■ **WORKING DATA**:

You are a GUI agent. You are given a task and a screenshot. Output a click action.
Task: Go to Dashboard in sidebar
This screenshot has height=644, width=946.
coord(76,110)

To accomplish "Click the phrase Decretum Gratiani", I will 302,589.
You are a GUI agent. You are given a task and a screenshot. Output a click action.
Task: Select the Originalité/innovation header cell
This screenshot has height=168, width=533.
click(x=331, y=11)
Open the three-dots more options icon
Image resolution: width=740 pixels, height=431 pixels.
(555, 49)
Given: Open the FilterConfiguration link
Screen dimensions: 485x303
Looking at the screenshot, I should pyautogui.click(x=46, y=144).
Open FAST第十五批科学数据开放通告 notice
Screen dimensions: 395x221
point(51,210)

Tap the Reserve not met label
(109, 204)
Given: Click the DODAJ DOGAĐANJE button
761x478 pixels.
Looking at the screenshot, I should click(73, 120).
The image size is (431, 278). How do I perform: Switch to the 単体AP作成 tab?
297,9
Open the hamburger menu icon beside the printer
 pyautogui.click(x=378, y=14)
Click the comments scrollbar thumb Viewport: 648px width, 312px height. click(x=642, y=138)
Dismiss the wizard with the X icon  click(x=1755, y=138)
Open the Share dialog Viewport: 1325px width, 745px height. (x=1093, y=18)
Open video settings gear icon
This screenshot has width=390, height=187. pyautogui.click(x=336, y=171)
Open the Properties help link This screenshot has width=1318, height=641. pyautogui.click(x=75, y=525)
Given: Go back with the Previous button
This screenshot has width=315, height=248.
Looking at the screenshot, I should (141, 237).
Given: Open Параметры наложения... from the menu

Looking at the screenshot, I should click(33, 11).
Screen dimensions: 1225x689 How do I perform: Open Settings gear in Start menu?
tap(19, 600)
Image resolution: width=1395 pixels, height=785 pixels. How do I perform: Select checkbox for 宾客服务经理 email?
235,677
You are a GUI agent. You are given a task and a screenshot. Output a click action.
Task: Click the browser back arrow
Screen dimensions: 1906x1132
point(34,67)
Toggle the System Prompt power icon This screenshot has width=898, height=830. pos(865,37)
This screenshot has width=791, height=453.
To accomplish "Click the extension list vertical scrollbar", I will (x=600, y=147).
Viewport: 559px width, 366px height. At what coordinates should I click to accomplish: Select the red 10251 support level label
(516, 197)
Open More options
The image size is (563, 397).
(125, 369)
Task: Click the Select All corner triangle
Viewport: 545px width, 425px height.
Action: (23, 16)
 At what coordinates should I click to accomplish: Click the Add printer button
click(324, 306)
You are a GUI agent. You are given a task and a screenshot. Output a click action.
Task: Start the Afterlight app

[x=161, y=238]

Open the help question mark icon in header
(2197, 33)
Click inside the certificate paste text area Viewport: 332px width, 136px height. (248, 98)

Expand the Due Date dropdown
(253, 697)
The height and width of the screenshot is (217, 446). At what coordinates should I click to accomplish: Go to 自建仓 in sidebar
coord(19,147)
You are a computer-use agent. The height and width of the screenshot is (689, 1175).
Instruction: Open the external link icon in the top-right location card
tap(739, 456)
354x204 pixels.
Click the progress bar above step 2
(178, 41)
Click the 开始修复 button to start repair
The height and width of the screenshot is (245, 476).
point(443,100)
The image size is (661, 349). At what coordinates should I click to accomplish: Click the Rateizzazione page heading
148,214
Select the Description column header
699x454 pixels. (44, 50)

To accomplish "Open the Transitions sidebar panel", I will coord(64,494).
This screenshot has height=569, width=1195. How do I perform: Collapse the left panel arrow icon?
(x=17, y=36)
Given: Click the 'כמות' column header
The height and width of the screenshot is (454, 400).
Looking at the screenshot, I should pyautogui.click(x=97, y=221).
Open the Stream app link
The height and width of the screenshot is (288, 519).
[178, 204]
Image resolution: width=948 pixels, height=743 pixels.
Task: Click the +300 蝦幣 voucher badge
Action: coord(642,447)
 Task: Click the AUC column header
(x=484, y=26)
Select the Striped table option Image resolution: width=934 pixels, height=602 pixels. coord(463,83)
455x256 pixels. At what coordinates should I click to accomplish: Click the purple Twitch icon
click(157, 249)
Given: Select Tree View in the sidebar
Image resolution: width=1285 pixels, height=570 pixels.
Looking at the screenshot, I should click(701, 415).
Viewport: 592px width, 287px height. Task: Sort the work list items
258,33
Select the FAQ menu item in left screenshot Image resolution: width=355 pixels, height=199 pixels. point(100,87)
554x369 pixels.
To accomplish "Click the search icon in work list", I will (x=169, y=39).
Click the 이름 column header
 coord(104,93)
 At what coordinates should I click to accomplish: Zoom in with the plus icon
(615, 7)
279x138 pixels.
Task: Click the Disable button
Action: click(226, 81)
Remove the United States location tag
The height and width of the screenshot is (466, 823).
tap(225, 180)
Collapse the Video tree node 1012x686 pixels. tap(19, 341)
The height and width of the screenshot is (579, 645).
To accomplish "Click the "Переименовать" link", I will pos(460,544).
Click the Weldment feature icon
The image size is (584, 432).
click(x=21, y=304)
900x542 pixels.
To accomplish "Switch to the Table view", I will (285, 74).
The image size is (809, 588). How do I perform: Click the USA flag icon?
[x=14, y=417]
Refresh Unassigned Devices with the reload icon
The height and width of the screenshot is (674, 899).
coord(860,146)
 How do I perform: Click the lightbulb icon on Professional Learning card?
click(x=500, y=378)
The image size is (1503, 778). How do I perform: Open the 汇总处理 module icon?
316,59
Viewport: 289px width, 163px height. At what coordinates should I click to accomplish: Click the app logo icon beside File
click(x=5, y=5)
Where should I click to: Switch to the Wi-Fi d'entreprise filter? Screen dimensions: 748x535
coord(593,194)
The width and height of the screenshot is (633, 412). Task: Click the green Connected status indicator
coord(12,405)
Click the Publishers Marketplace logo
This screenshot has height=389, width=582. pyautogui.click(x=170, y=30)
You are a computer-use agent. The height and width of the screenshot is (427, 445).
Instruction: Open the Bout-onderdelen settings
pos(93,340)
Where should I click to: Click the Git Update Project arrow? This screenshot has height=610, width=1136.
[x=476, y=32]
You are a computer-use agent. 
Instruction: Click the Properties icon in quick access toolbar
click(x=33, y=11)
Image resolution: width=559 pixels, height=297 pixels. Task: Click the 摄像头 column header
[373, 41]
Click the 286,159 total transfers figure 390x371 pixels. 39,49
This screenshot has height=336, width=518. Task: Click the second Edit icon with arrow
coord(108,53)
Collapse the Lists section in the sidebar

■ **GIVEN PROBLEM**:
Starting at the line containing "Where should I click to: Click" and ending at the last of the rows, write every line out again with the requests included, and shift each answer coordinate up by 108.

■ **ANSWER TO THIS TASK**:
Where should I click to: Click the Git Update Project arrow? This screenshot has height=610, width=1136.
[x=584, y=140]
You are a computer-use agent. 
Instruction: Click the Properties icon in quick access toolbar
click(x=141, y=119)
Image resolution: width=559 pixels, height=297 pixels. Task: Click the 摄像头 column header
[481, 149]
Click the 286,159 total transfers figure 390x371 pixels. 147,157
This screenshot has height=336, width=518. Task: Click the second Edit icon with arrow
coord(216,161)
Collapse the Lists section in the sidebar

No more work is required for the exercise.